• The data:
________________________

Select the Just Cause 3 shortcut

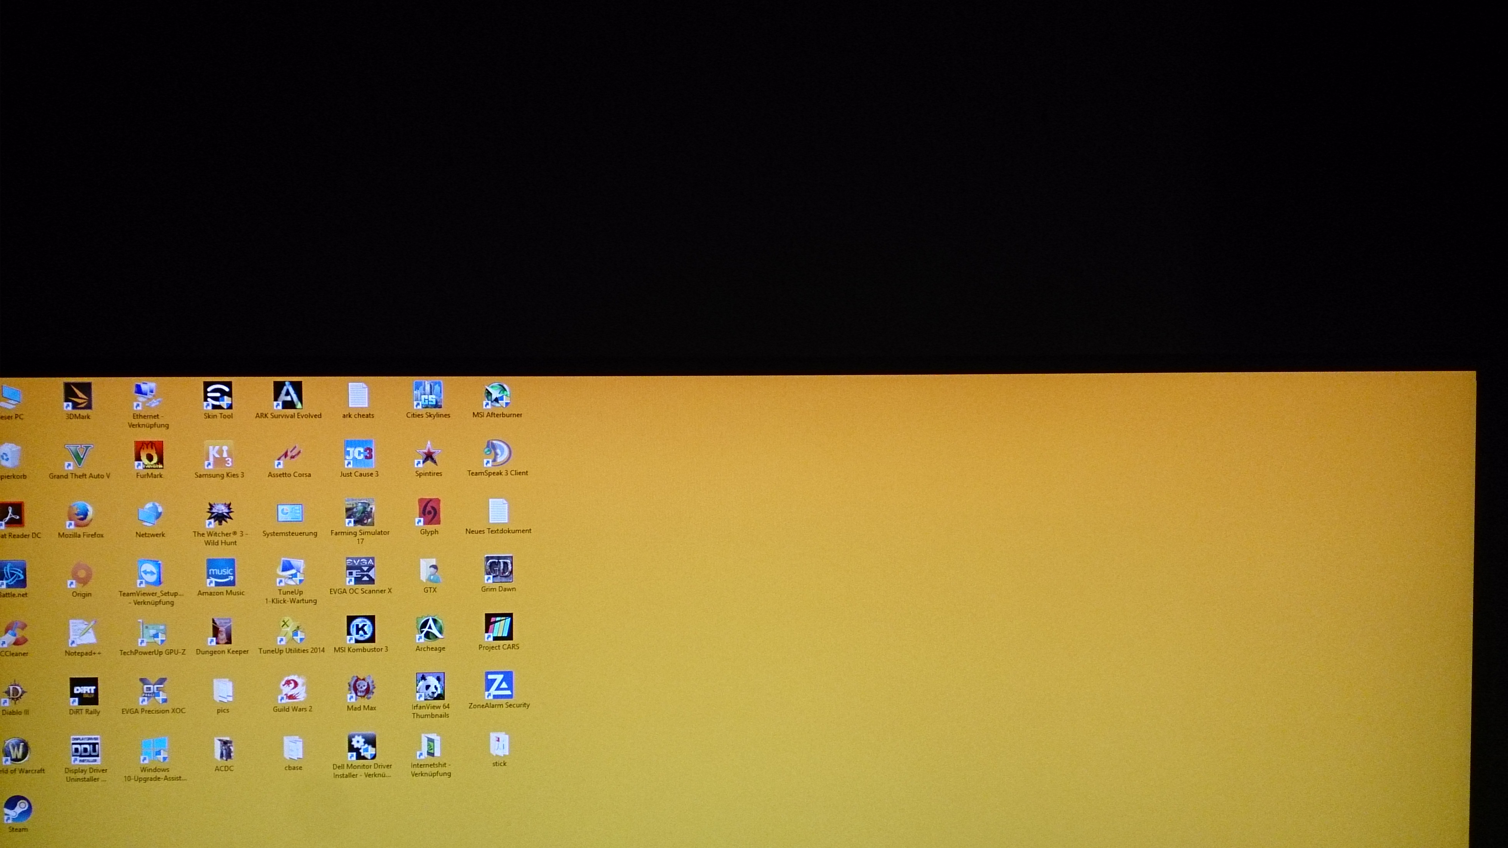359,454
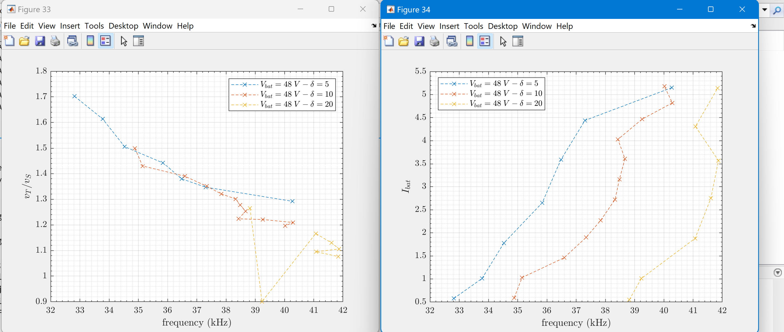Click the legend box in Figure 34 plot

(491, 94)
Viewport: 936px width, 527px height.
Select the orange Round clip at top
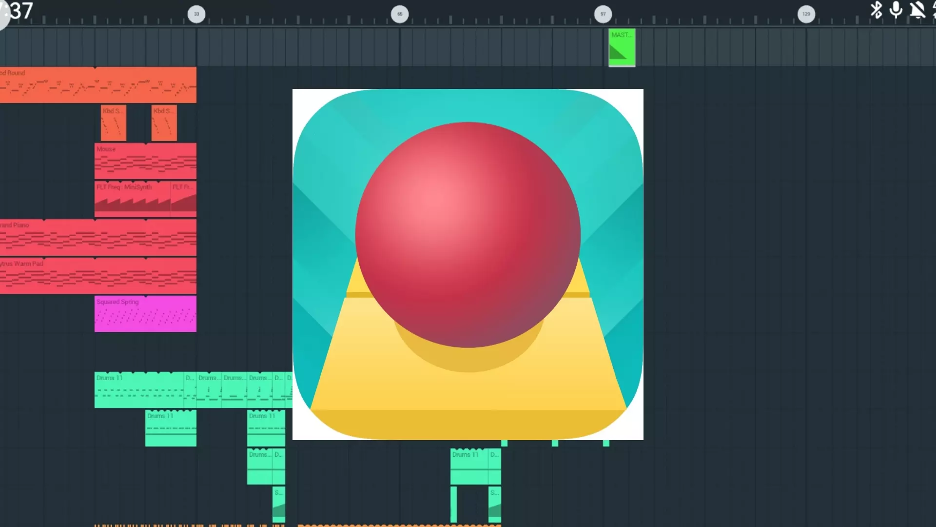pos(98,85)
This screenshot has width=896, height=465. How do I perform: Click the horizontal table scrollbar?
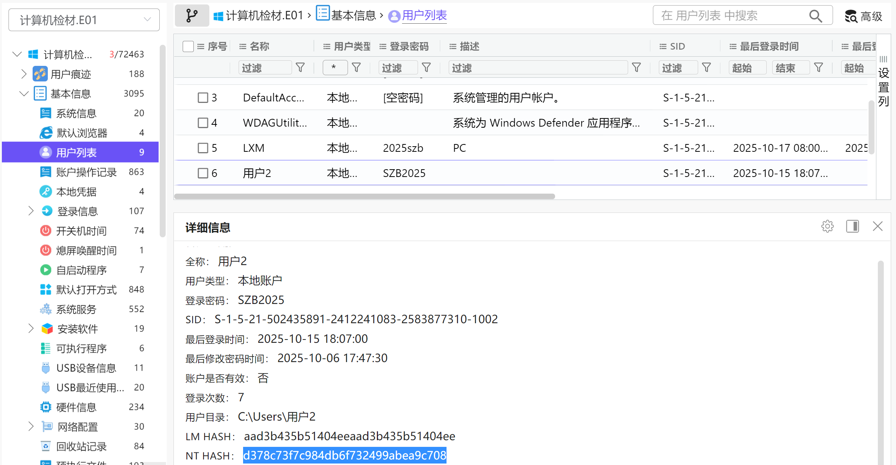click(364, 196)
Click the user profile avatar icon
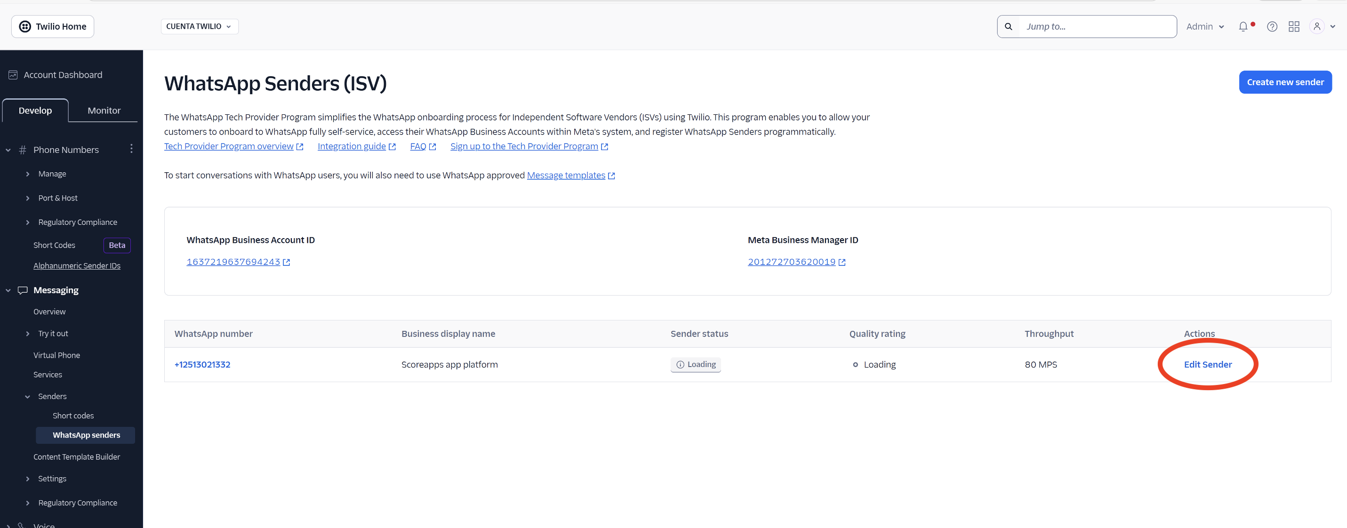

________________________

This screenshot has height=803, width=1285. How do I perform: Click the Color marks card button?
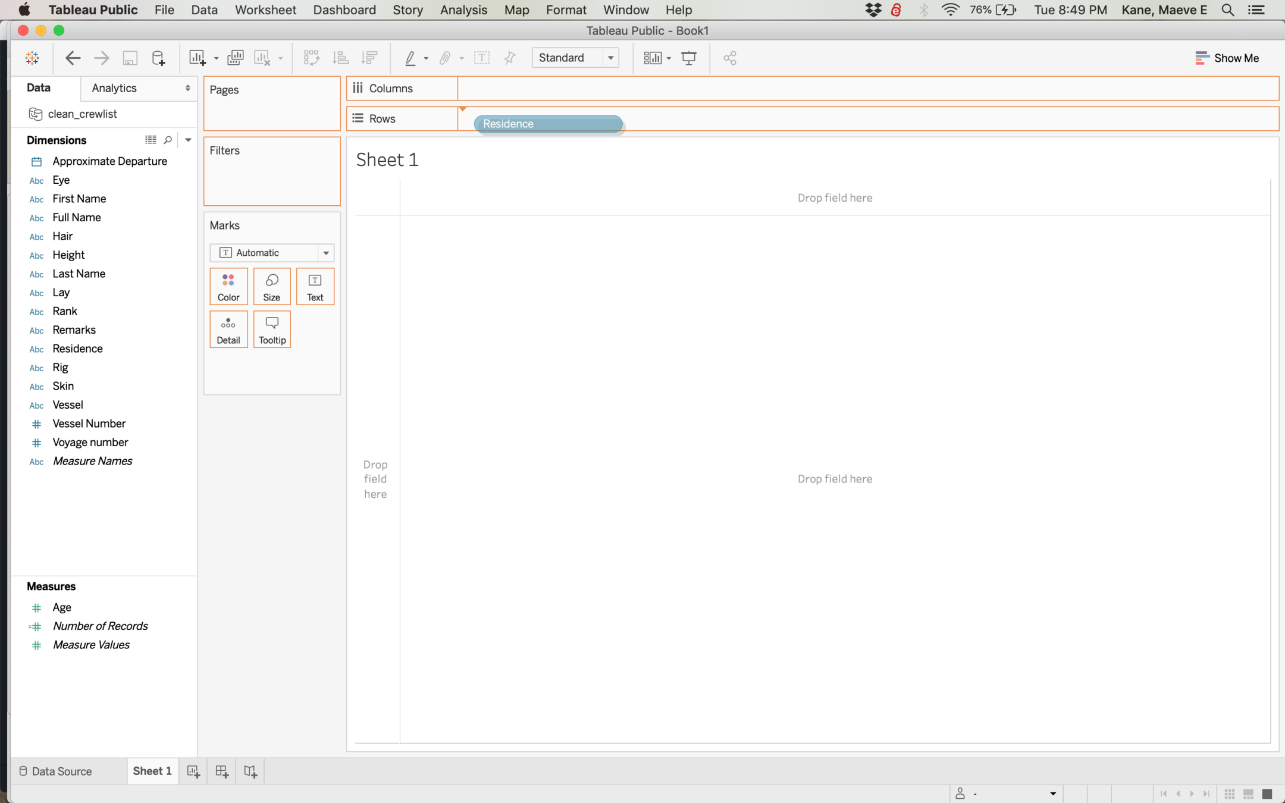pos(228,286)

________________________

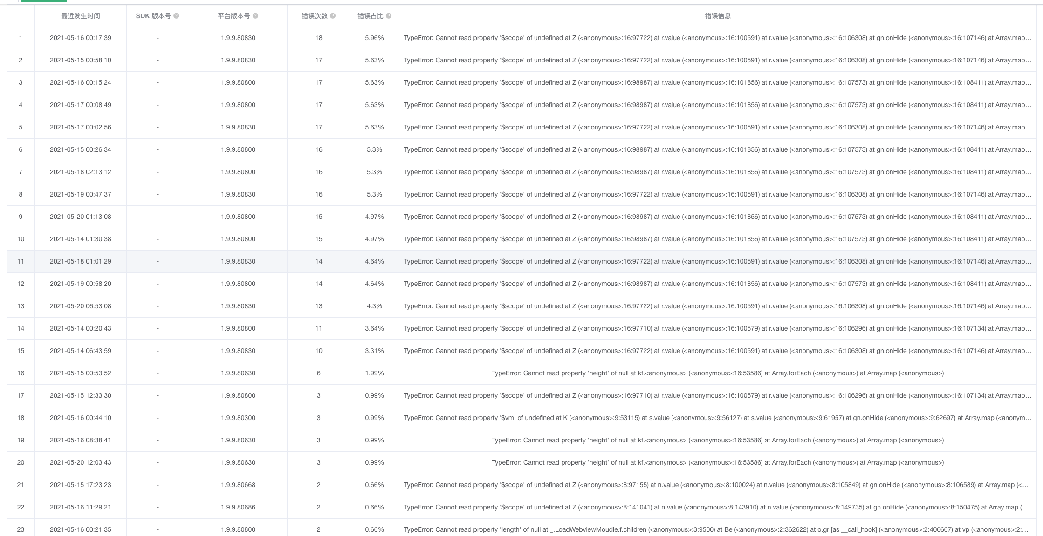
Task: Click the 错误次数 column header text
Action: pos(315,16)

________________________

• Problem statement: Transcribe, exactly and without pictures, everything in the data from the line with "Viewport: 936px width, 527px height." down to the line with "Click the user profile avatar icon", both included.

• Task answer:
Viewport: 936px width, 527px height.
Select the orange Round clip at top
pos(98,85)
This screenshot has width=896, height=465. How do I perform: Click the horizontal table scrollbar?
click(364, 196)
Click the user profile avatar icon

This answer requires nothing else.